The curious case of Alessio Riccardi and a fall from a grace that was never reached

There is an idiom in Italian, ‘Conosco i miei polli’, which translates to ‘I know my chickens’ – meaning someone knows another well enough to foresee what they will be doing.

And there is an idiom in English, warning: ‘Don’t count your chickens before they hatch’. In other words, be wary not to get hopes up for something before it has happened.

This brief linguistic lesson may seem something of an aside, but put together, those phrases could be applied to Roma midfielder Alessio Riccardi. He was the one for whom big things were predicted – and almost taken for granted, as if it was known what was coming – but is now the metaphorical chicken that did not hatch.

Rome-born, Roma academy product, one-time Primavera captain – it’s a story that fans have blessedly become so accustomed to that it always seemed like the talented playmaker would be the next to follow in the footsteps of the club’s homegrown heroes.

But Riccardi’s script has not turned out to be a copy of those of Francesco Totti, Daniele De Rossi or Lorenzo Pellegrini. Instead, the 20-year-old now looks unlikely to ever add to his solitary Roma appearance from three years ago.

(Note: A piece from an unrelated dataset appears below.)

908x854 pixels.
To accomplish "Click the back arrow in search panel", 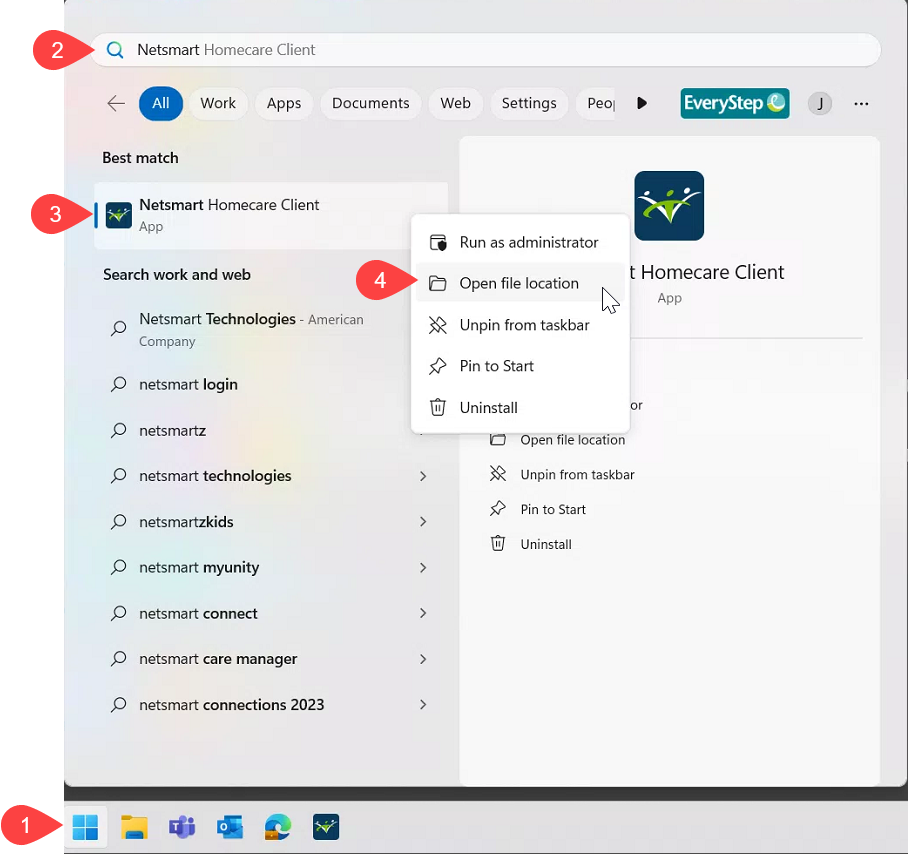I will click(116, 103).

Every Roma academy graduate to make their debut in the 2010s

After spending the 2020-21 season on loan in Serie B with Pescara, the first warnings emerged that Riccardi may not reach the heights expected of him. He only played nine games for the Italian east-coast outfit, of which only two were starts and none lasted 90 minutes.

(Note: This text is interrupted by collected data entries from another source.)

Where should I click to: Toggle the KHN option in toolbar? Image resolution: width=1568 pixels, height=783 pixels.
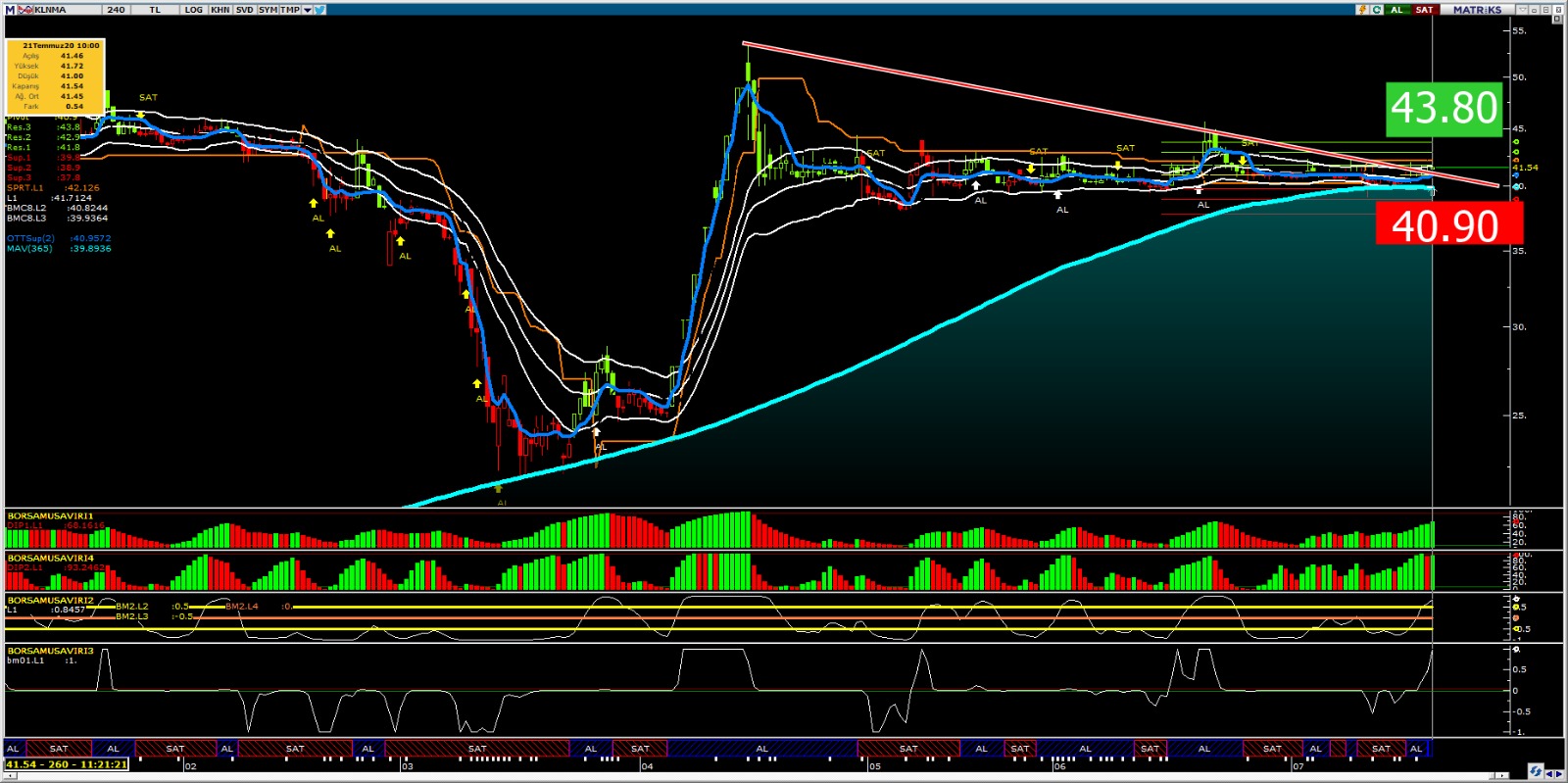(220, 9)
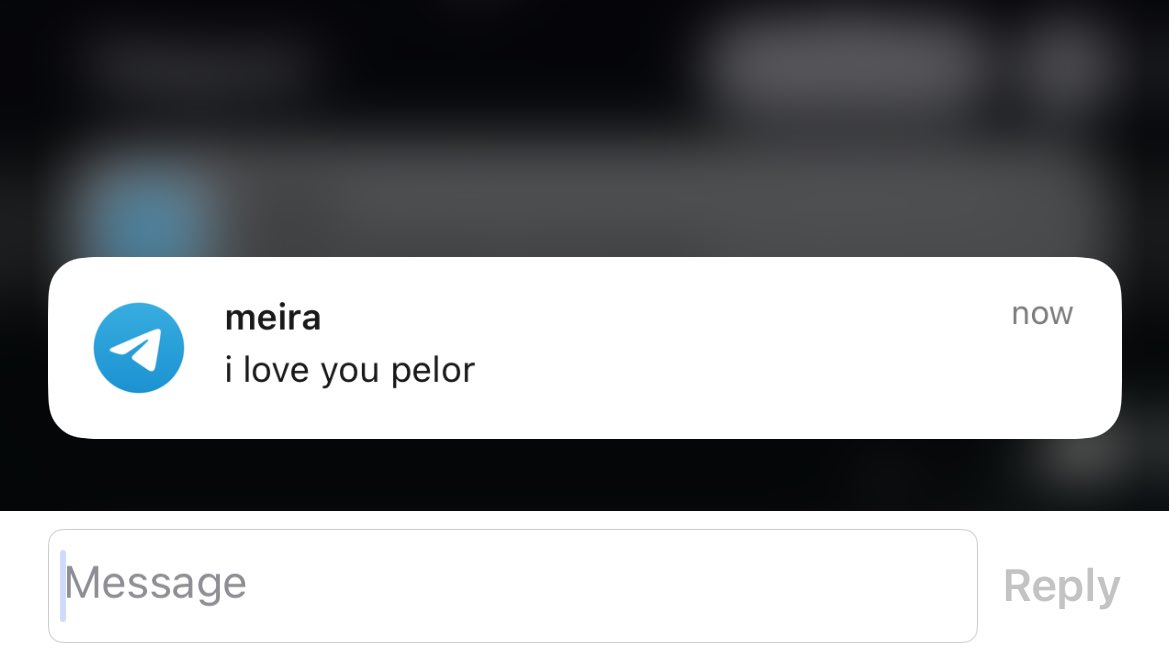Image resolution: width=1169 pixels, height=658 pixels.
Task: Select the "i love you pelor" message text
Action: click(350, 370)
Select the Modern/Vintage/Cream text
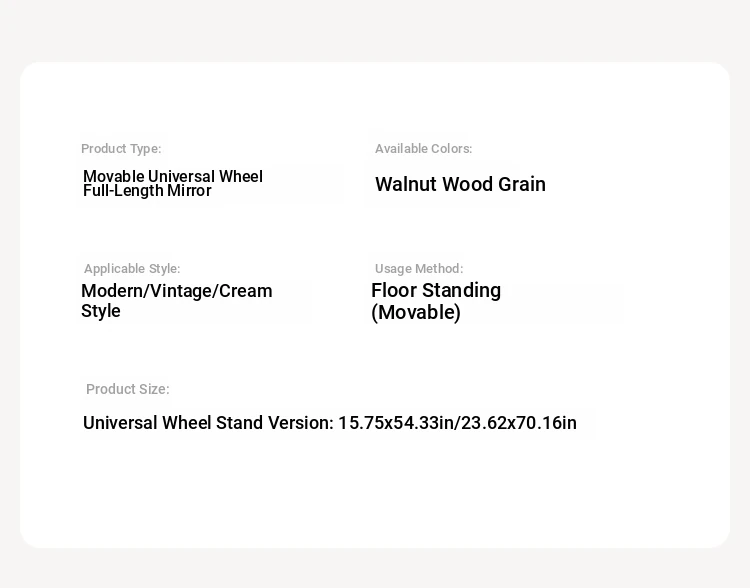The image size is (750, 588). point(176,291)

Despite scoring 25 minutes into his debut there, in a Coppa Italia clash with San Nicolo, Riccardi never netted again – or in general got the experience he needed with Pescara. Thus, he met a dilemma when he returned to Roma in the summer of 2021.

He was not following the progression plan prepared for him, and his best chance of leaving on loan this time came down in Serie C, where he could have followed Devid Bouah to Teramo. Riccardi did not finalise the deal.

With no place in the senior squad at Roma, though, he had to drop back to Primavera level (as an overage player). He made three appearances for the under-19s in the first half of the season, scoring twice and providing one assist.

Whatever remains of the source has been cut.